Third: Since 1939 our personal records as well as those of our family association known as "Deans of Dorchester" have been kept in safe deposit boxes at the bank. There they were safe from fire and theft, but when Hurricane Agnes swept up from the south and dumped seven inches of rain on us in 24 hours, a wall of water 31 feet high rushed down the Susquehanna Valley smashing bridges and washing away houses as if they were toys. Our records were buried in mud, oil, acid and sewage for ten days before we could get to them. Thousands of individual record sheets were salvaged and cleaned to the extent that they could be retyped, but hundreds of others as well as many rare old record books simply dissolved like so much gelatine. Many manuscripts that had not as yet appeared in print, and of which there are no known copies, were lost forever.
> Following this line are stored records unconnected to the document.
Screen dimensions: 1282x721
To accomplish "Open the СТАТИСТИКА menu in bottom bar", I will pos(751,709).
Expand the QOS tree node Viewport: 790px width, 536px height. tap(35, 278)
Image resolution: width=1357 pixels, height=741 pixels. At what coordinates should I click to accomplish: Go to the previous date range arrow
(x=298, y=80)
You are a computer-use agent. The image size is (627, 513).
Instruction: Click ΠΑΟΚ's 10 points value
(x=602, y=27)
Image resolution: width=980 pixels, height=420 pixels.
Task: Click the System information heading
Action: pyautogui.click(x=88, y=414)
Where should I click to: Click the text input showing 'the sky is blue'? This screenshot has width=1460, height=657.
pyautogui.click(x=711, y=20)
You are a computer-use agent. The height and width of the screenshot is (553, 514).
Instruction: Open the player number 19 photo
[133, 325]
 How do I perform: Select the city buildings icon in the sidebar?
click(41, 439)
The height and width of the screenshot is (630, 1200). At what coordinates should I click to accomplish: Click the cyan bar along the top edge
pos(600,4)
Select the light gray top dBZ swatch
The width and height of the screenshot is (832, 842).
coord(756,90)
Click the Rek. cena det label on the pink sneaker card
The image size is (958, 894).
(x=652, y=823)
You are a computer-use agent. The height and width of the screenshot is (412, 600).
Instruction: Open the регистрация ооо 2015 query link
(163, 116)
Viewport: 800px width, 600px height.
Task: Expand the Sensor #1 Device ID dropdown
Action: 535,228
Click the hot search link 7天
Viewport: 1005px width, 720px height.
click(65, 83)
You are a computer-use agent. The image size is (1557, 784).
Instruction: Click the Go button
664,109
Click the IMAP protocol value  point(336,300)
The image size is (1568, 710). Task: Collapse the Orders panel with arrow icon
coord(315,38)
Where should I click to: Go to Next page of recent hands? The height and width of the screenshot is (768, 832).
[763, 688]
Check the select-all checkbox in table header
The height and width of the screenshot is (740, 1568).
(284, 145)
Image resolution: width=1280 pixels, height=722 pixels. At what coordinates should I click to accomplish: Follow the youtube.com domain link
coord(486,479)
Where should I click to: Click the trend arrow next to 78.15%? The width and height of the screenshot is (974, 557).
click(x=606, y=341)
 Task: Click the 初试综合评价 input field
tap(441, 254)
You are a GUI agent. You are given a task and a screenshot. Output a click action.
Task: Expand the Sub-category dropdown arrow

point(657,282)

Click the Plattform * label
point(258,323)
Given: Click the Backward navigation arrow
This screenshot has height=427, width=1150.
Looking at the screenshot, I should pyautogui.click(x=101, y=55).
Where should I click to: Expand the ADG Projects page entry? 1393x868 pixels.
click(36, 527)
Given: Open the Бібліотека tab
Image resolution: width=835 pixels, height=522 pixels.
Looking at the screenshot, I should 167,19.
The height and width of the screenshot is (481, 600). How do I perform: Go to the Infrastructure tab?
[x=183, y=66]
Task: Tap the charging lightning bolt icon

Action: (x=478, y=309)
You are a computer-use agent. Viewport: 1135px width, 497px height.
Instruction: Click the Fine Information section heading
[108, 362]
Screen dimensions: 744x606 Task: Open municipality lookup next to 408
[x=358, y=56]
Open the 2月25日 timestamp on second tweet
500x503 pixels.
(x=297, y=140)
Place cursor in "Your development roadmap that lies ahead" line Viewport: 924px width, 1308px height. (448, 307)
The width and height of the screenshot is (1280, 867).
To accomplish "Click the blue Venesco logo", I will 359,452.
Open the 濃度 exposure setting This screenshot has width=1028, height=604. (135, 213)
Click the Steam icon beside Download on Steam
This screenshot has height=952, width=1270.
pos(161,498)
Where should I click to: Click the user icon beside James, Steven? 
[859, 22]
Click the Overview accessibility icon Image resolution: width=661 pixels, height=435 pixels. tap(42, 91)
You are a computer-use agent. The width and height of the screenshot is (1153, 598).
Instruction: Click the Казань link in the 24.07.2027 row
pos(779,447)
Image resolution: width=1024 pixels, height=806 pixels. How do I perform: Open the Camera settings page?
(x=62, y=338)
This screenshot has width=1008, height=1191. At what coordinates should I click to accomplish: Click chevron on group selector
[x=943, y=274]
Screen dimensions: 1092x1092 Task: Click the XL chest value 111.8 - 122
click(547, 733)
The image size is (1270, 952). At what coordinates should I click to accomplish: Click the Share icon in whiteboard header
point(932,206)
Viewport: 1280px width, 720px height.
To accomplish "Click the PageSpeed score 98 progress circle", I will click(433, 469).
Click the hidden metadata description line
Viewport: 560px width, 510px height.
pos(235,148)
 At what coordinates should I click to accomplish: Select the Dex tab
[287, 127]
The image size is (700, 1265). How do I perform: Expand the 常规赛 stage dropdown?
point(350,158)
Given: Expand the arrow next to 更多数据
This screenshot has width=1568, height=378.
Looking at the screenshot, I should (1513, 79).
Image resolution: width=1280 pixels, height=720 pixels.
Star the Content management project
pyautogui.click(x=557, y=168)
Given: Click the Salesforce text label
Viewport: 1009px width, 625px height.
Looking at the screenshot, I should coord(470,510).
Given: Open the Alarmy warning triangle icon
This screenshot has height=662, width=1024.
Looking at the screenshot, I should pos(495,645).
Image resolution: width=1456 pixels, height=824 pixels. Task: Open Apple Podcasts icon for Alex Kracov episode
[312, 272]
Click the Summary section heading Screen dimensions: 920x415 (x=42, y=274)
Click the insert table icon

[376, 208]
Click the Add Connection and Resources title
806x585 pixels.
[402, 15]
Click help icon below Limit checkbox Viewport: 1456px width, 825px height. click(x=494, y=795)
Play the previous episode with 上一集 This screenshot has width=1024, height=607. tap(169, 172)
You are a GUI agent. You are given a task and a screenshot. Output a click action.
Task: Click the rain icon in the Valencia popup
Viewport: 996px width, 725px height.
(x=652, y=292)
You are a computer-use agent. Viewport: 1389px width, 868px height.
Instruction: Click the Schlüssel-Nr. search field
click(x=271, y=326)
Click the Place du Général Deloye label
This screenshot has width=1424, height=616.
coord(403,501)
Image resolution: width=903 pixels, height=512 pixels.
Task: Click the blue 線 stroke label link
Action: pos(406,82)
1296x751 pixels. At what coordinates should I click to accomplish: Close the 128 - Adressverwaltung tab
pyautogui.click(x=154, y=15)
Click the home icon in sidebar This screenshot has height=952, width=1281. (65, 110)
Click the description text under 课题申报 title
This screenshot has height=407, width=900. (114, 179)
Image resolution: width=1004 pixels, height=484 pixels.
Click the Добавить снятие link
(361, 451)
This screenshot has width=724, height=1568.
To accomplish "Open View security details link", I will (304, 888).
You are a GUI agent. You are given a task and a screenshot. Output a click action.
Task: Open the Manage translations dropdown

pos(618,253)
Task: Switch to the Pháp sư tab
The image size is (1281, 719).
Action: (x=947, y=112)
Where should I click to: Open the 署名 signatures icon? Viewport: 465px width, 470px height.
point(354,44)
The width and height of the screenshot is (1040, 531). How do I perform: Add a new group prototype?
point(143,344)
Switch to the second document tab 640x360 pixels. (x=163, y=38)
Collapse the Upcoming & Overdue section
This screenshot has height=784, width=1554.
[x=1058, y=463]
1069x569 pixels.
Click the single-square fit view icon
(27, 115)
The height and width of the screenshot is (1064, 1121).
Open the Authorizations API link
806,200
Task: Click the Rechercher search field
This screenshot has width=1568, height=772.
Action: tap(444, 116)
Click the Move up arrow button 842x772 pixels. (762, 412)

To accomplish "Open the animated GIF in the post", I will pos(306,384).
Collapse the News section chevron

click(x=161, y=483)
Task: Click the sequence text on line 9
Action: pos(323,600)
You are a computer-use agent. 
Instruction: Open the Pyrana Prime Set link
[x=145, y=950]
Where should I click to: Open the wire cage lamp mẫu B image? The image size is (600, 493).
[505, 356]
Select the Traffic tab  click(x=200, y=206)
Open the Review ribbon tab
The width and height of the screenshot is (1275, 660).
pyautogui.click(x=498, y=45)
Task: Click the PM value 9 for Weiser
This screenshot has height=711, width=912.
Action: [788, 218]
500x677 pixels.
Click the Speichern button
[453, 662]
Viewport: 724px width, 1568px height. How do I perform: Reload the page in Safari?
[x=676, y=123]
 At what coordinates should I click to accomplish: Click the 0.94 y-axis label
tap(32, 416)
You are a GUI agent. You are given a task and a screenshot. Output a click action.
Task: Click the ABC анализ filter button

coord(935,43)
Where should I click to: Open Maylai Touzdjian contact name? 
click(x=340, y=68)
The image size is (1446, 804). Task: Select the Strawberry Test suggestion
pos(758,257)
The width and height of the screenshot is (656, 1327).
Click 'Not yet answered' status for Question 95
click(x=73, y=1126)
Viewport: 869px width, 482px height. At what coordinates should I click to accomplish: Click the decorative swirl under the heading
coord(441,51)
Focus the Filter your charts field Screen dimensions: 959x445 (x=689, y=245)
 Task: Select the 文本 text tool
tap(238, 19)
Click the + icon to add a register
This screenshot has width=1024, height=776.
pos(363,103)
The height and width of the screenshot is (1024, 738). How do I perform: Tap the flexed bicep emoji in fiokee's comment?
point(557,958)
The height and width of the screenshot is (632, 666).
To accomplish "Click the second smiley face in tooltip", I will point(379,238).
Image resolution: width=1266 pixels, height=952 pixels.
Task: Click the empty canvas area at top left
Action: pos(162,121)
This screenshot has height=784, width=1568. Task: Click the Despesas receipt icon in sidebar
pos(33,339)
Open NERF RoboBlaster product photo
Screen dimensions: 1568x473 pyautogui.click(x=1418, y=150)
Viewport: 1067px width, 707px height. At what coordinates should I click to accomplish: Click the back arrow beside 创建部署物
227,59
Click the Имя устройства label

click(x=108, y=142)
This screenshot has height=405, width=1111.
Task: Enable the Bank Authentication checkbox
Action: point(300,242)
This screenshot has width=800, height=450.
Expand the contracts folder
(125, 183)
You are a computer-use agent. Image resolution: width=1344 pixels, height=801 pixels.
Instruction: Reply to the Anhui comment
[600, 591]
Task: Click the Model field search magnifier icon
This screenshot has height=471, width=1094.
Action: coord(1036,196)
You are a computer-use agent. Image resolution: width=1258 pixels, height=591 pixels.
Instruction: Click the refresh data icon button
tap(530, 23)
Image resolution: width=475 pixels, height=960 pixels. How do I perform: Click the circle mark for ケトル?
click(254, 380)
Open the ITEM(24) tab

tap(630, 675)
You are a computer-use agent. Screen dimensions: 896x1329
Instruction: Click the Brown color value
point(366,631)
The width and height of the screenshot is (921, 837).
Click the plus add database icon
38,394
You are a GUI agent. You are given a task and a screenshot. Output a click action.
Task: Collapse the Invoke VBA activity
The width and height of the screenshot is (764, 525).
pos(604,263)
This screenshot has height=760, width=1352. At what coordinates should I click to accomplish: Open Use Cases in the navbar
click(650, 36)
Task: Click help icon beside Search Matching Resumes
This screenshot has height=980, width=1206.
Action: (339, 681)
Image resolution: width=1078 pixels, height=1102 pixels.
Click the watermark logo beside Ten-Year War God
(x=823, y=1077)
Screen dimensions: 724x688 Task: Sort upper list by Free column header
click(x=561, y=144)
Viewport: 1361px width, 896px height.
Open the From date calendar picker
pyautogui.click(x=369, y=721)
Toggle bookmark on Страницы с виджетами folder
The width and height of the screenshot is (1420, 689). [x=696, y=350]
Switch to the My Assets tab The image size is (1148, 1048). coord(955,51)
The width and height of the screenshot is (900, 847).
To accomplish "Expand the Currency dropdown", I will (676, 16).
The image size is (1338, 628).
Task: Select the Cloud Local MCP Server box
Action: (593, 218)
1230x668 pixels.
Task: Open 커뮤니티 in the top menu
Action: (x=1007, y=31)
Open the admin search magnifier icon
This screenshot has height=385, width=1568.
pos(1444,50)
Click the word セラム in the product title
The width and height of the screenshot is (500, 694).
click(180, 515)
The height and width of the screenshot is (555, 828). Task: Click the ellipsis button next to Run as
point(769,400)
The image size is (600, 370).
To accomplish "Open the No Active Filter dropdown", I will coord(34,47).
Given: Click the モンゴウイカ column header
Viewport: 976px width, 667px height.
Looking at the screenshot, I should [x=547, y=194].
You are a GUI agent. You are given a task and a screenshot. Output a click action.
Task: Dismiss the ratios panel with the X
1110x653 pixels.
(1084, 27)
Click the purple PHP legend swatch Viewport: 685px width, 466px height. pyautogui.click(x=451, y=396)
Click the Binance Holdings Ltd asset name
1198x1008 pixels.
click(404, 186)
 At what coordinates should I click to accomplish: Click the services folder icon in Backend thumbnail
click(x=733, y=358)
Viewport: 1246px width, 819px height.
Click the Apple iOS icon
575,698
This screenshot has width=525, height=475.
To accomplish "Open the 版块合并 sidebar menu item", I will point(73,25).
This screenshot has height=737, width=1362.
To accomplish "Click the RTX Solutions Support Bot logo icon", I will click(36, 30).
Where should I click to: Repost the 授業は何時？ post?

The results of years of research were lost within a few hours, but from each disaster some few things have been saved.
When the old homestead was destroyed by fire, a small strongbox containing deeds, old correspondence, and other family papers, was saved and kept. In later years, William Washington Deane began writing down everything that he could remember about the family. From the old correspondence he was able to verify some facts, chiefly family names.
When the courthouse burned, none of the recorded deeds were destroyed and from them we have been able to cull some valuable information. Fortunately, some of the very early wills recorded at Cambridge were also recorded at Annapolis.
A few dates of birth, marriage, and deaths have been found on church records and also on cemetery records. Census records and tax lists have yielded some information and fortunately the records of marriage licenses for Dorchester County since 1780 are available. Dates and other information for several generations is still missing, but the search for additional data goes on.
The ancestors of William Henry Deane back to the days of the Norman Conquests are fairly well documented and are recorded in "A Brief History of the Dene-Deane-Dean Family".